A one-story brick building fitted with oak and tile floors, pictures and a plate glass front was under construction with the expectation of being finished in the summer of 1911. This would become known as the Furley State Bank and even though it was a small town it would not be an exception for the rise in bank robberies throughout the 1920s.
The Wichita Eagle July 3, 1922 – Well laid plans of bank robbers to loot the Furley State Bank…early Sunday morning were thwarted by the timely arrival of Sheriff Doug Simmons and deputies, according to information at the county jail Sunday.
Responding to a call from a farmer near Furley that he saw some men cutting the telephone wires south of the town, Sheriff Simmons, Frank Fisher, undersheriff and Frank Boone, George Calrk, and Elmer Wilkerson deputies hurried to the township. Investigation revealed Sheriff Simmons said that telephone wires east, as well as south of the city, had been cut also evidently by highwaymen who planned to rob the Furley State Bank.

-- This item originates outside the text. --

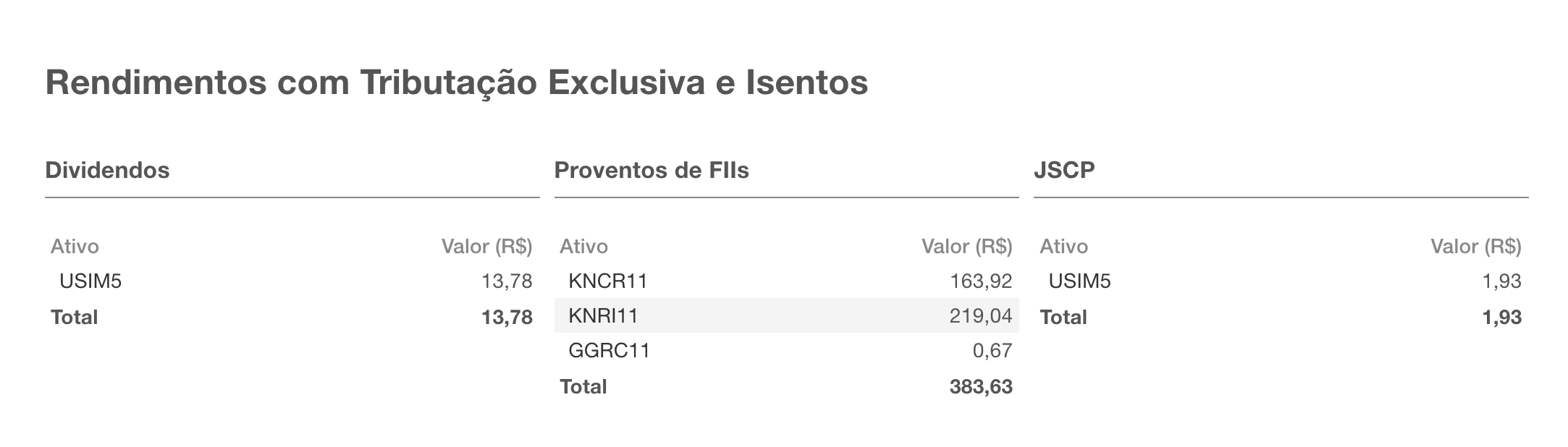Viewport: 1568px width, 447px height.
Task: Select the Dividendos section heading
Action: tap(107, 171)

Sheriff Simmons and his officers remained until daylight on the outskirts of the town but the robbers departed without carrying out their plans. The sheriff is of the opinion a lookout for the bandits saw his car and notified his companions whereupon they departed. Residents of Furley reported to Sheriff Simmons that they noticed four men in a high-powered motor car drive through the town several times Saturday afternoon.
The bank fell abandoned and sat neglected for over two decades becoming further and further deteriorated. Per the picture above of the bank in 1968, it was already well into abandonment. After no plan to save the bank came forward it was demolished in the 1980s and all but the bank vault was destroyed. Still, in existence today are the tile floors and a lonely vault that holds nothing but history and stories on a lonely corner in Furley, Kansas.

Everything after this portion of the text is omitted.